RADARSEMARANG.COM, Bagi generasi milenial, tari tradisional dianggap sesuatu yang kuno. Tapi berbeda dengan Putri Indah Kumara. Dara 21 tahun ini justru memilih tari tradisional sebagai hobinya. Mahasiswi semester enam Ilmu Komunikasi Universitas Semarang (USM) ini menyukai tari tradisional sejak kelas tiga SD.
“Karena aku anaknya aktif ya. Jadi, dulu waktu kecil sering joget-joget. Dari situ, ibuku yang meminta untuk coba daftar ke sanggar tari. Hanya karena ingin melihat anaknya punya kesibukan,” katanya kepada RADARSEMARANG.COM.

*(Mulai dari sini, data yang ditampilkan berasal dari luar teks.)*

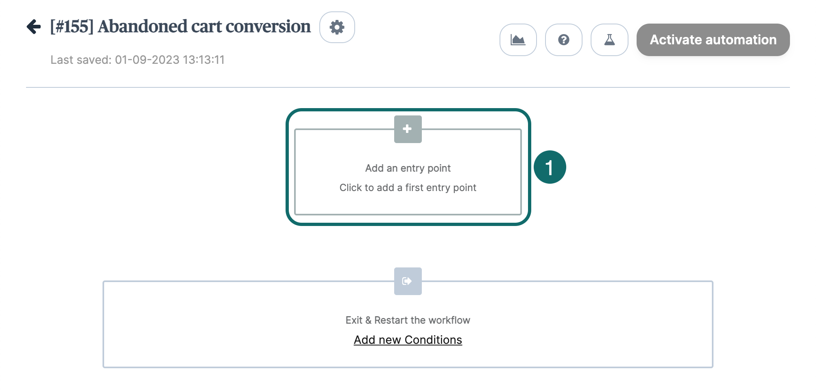Click the back arrow to leave the editor
The width and height of the screenshot is (816, 391).
(x=33, y=27)
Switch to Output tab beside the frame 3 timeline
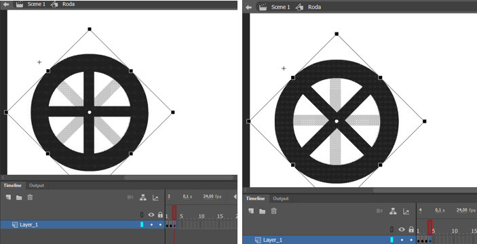477x244 pixels. coord(37,185)
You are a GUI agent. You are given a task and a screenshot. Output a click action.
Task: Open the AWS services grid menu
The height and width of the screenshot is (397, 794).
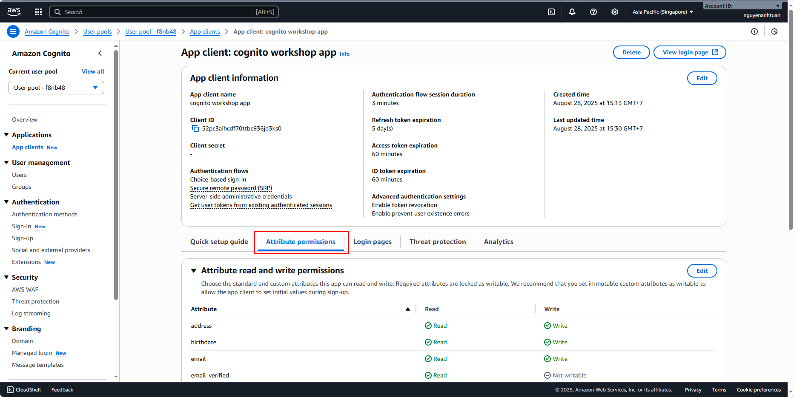point(38,12)
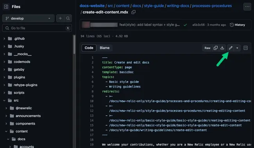Collapse the src folder
Viewport: 254px width, 148px height.
pos(4,100)
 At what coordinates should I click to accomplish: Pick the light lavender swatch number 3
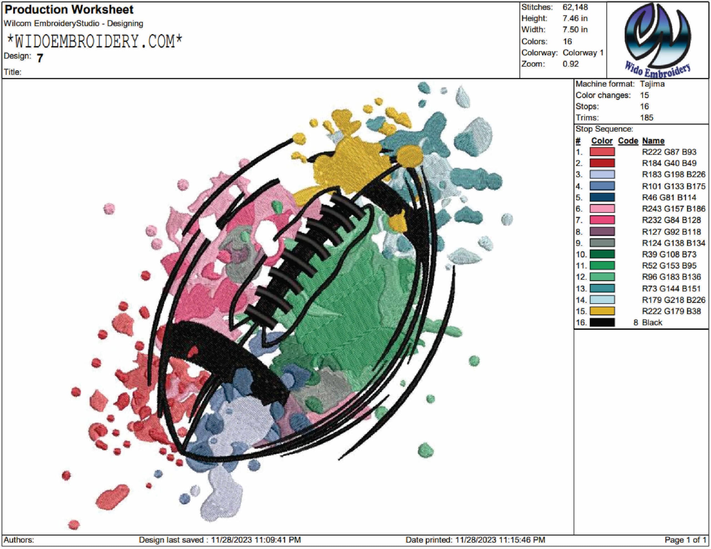pyautogui.click(x=602, y=175)
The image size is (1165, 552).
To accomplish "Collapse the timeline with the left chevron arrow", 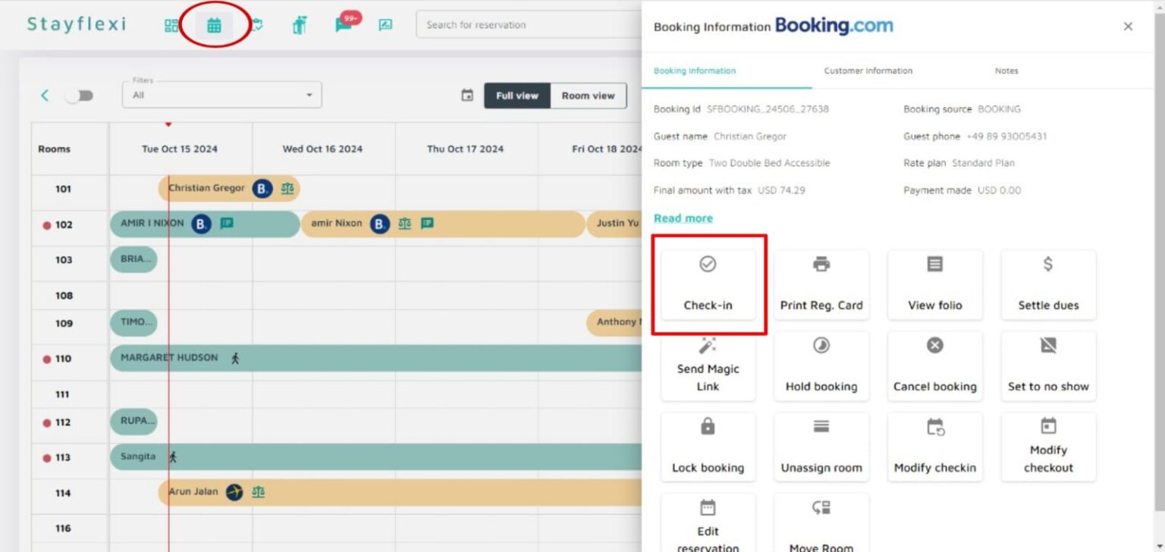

Selama menggeluti seni tari, Mara –sapaan akrabnya– mendapatkan banyak pelajaran tentang kehidupan. Seperti diajarkan tentang kemandirian, olah rasa, olah jiwa, hingga memahami karakter seseorang melalui tari. Selain itu, ia juga belajar menciptakan pola gerakan sendiri yang membuatnya paham akan arti kesabaran.
“Banyak hal yang aku pelajari dari tari. Tapi, yang terpenting ada tiga hal, yakni mandiri, sabar, dan mengerti. Itu yang membuatku semakin ingin terus mendalami kesenian, khususnya seni tari,” ucapnya.

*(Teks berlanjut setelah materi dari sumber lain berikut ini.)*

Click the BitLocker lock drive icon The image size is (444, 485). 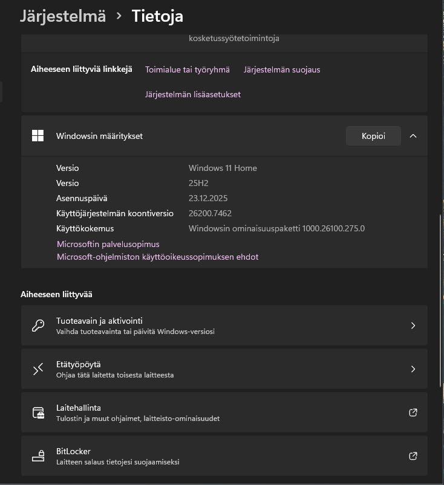point(38,456)
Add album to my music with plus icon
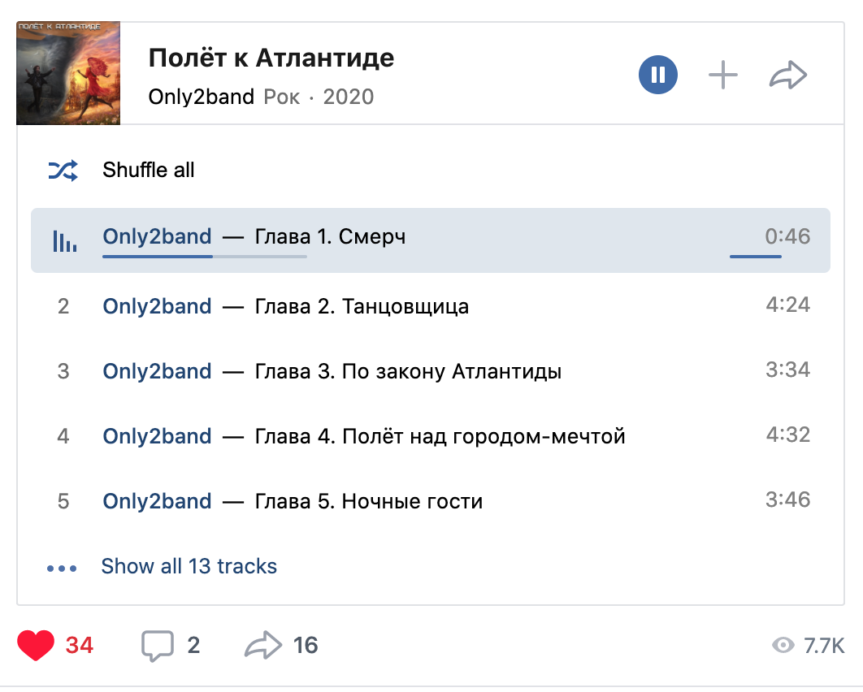 click(x=722, y=76)
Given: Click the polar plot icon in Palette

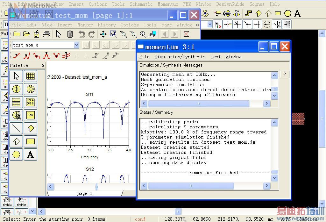Looking at the screenshot, I should pos(16,89).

Salah satu yang menjadi inspirasinya adalah maestro tari asal Jogjakarta Didik Hadiprayitno atau Didik Nini Thowok. Ia mengaku, sewaktu kecil sering menonton pertunjukan Didik Nini Thowok melalui layar televisi.
Bagi dara kelahiran 7 September 2001 ini, seni tari merupakan seni tentang kebebasan berekspresi yang membuatnya bisa bebas bergerak tanpa adanya batasan. Di dalam gerak tersebut, kata dia, akan menyampaikan sebuah rasa ataupun cerita.
“Kalau kesenian lain menyampaikan tujuannya melalui ucapan atau tindakan. Nah bagiku seni tari media penyampaiannya adalah melalui gerakan,” terangnya.
Yang perlu diperhatikan dalam seni tari tradisonal, menurut Mara, adalah gerak dasar, meliputi cara ngiting, nyempurit, ngruji , dan mendak.
“Selain itu, ada tentang disiplin gerak, yakni berfokus pada tempo gerakan badan dengan ritme musik,” kata Mara yang pernah tampil berkolaborasi dengan Didik Nini Thowok, idolanya. (cr6/aro)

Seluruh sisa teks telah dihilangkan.